Another area cleaned up in Mobility Phase 4 was the interworking of inactive state (RRC Inactive) mobility with various features. For instance, Lenovo raised an issue [B110/B111/M202] regarding how CSI (channel state information) reporting configurations persist (or not) after a cell change in inactive state. That, along with similar minor issues, was addressed so that when a UE in RRC Inactive moves to a new cell (possibly via RAN paging or small cell change), the network knows which configurations to reset or reconfigure. Xiaomi and Samsung also brought in discussions on specific RIL items (labeled S036, S037, etc.), all of which reached closure by meeting’s end.

Finally, as mentioned earlier, RAN2 noted that no additional specification change will be made for the LTM logged data retention issue (H002) – the solution agreed in a prior meeting (allowing network implementations to decide how long to keep logged data when a UE moves) was deemed sufficient, and no explicit signaling or timers will be added. This was formally recorded, closing H002. Two remaining general mobility RIL items (S050 concerning LP-WUS co-scheduling, and Z007 on another aspect) were left open, but they are slated to be resolved after this meeting (likely via offline discussion or at RAN2#132). With that, Mobility Enhancements Phase 4 is essentially completed: the specifications will incorporate the agreed CR, and any residual tweaks will be handled as part of final cleanup.
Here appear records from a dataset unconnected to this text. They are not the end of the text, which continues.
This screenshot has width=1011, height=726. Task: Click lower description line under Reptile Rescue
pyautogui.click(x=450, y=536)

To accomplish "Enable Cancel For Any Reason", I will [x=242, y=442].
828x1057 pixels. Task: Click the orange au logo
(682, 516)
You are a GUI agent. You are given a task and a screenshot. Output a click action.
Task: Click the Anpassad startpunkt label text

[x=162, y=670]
XR (Extended Reality) Enhancements Phase 3

RAN2 leads the XR Enhancements Phase 3 work, which focuses on improving NR for AR/VR and other low-latency, high-throughput use cases. During meeting #131bis, a multitude of XR-related contributions were discussed, addressing everything from RLC retransmission strategies to PDCP status reporting for delay-sensitive traffic. The good news is that the core RRC updates for XR are now in place. Huawei and HiSilicon had provided a CR to 38.331 covering needed RRC changes (e.g. new configuration parameters for XR traffic handling, refinements to timers for buffering during XR scene changes, etc.), and this CR was progressed and agreed in principle R2-2507054. After addressing some late comments, the XR RRC CR will be formally approved (likely at the next meeting) but no further technical changes are anticipated. This ensures the RRC layer can support XR Phase 3 features such as enhanced multi-panel beam tracking and XR session continuity in dual connectivity.
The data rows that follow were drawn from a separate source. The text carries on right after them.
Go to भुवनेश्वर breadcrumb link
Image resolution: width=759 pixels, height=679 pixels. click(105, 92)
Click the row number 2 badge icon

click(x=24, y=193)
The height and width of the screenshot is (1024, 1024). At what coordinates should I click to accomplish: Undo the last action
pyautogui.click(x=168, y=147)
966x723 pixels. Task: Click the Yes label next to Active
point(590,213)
On the RLC/MAC front, companies had identified various inefficiencies that could impact XR. For example, vivo submitted a CR to the RLC specification (TS 38.322) to optimize how RLC status reports handle out-of-order PDCP PDUs in certain XR scenarios R2-2507016. This CR was approved, eliminating a potential excess retransmission issue and thereby reducing latency for re-sending lost packets. Another discussion (led by vivo and others) looked at preventing unnecessary retransmissions – e.g., if an XR video frame becomes irrelevant (missed display deadline), those packets should be flushed rather than persisted in RLC. While such specifics border on implementation, RAN2 agreed on guidance and ensured that the spec does not forbid intelligent dropping in these cases. Samsung and ZTE also contributed corrections on MAC scheduling for XR: ensuring, for instance, that the MAC could signal an “end of XR burst” to allow the UE to quickly release resources or switch modes. These were handled as part of general MAC fixes in other WIs but directly benefit XR use cases.

A significant portion of time was spent reviewing an XR comment file and offline issue list compiled by the XR rapporteur (Nokia). The issues ranged from details of how the network signals supported XR modalities to the question of logging QoS metrics for XR flows. One important agreement was on the definition of a non-delay-critical PDCP SDU for XR – Fujitsu had raised a point about clearly marking which data in a mixed XR stream could be delivered with relaxed delay (for example, telemetry vs. real-time video) R2-2506964. RAN2 agreed on clarifications in the specs to handle that distinction.

By meeting’s end, the XR Phase 3 work item had no open technical issues requiring further discussion. The agreed improvements (some incorporated now, others to be formally approved at RAN2#132) collectively reduce latency and improve reliability for XR applications. With these, NR can better support use cases like wireless AR glasses and VR streaming, by minimizing stalling and ensuring smooth handovers even during intense data sessions. RAN2 will continue to monitor XR performance, but Phase 3 appears on track for completion. Any additional ideas (e.g., new XR codec-specific signaling) will likely be part of future study items beyond Rel-19.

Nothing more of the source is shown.